## Aim of the task
With the pictures left out, restate exactly the part below that opens with the line containing "Web Design (23, 2495)" and closes with the line containing "Guatemala (86, 554)".

[Stored items]
== Segment start ==

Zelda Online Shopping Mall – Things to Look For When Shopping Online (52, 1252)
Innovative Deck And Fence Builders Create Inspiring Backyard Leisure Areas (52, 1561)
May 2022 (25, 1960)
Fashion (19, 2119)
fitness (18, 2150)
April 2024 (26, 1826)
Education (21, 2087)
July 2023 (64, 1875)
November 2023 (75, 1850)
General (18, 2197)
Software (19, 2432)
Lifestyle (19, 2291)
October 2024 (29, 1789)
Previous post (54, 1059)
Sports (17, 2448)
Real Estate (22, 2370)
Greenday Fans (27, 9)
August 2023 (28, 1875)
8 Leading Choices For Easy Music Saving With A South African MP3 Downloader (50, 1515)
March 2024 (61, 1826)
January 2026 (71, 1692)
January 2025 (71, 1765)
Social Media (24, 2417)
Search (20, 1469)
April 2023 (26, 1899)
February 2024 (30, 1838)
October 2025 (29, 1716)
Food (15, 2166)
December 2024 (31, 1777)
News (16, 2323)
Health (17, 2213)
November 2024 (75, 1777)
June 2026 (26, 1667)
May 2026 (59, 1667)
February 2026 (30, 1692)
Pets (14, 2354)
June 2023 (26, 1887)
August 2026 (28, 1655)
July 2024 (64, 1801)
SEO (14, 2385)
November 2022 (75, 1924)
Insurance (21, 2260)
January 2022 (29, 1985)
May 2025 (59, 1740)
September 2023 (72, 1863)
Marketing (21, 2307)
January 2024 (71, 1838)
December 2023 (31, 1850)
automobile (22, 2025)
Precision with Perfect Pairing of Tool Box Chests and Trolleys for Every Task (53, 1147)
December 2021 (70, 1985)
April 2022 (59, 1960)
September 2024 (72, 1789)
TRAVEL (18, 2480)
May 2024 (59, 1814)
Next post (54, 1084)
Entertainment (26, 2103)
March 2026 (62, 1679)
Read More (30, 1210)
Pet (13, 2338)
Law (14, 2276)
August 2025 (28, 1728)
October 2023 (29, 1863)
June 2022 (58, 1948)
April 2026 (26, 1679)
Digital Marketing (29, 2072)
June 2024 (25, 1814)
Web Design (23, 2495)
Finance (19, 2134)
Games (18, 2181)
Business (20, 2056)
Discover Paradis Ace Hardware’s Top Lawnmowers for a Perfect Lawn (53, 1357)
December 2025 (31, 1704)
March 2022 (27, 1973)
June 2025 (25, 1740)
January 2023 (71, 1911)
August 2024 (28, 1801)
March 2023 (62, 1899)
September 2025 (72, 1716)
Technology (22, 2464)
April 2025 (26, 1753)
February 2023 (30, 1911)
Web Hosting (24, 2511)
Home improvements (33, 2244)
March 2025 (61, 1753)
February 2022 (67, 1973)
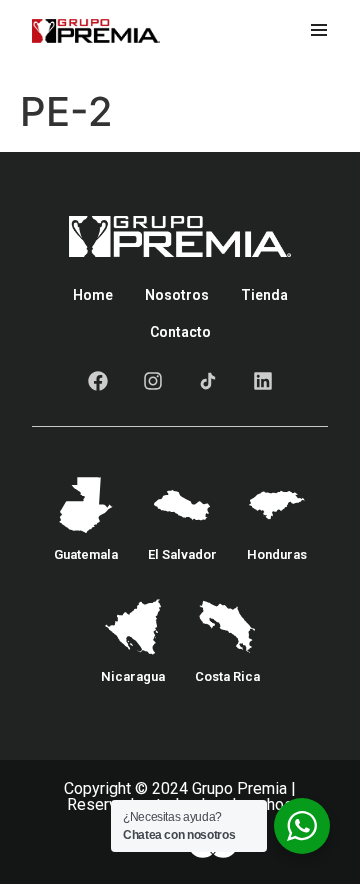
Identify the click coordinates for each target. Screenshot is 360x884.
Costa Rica (227, 676)
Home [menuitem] (93, 295)
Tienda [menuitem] (264, 295)
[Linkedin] (263, 381)
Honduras (277, 554)
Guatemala (86, 554)
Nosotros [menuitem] (177, 295)
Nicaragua (133, 676)
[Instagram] (153, 381)
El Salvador (182, 554)
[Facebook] (98, 381)
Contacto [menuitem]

== Segment end ==

## Output for this task
Web Design (23, 2495)
Finance (19, 2134)
Games (18, 2181)
Business (20, 2056)
Discover Paradis Ace Hardware’s Top Lawnmowers for a Perfect Lawn (53, 1357)
December 2025 (31, 1704)
March 2022 (27, 1973)
June 2025 (25, 1740)
January 2023 (71, 1911)
August 2024 (28, 1801)
March 2023 (62, 1899)
September 2025 (72, 1716)
Technology (22, 2464)
April 2025 (26, 1753)
February 2023 (30, 1911)
Web Hosting (24, 2511)
Home improvements (33, 2244)
March 2025 (61, 1753)
February 2022 (67, 1973)
Identify the click coordinates for each target. Screenshot is 360x884.
Costa Rica (227, 676)
Home [menuitem] (93, 295)
Tienda [menuitem] (264, 295)
[Linkedin] (263, 381)
Honduras (277, 554)
Guatemala (86, 554)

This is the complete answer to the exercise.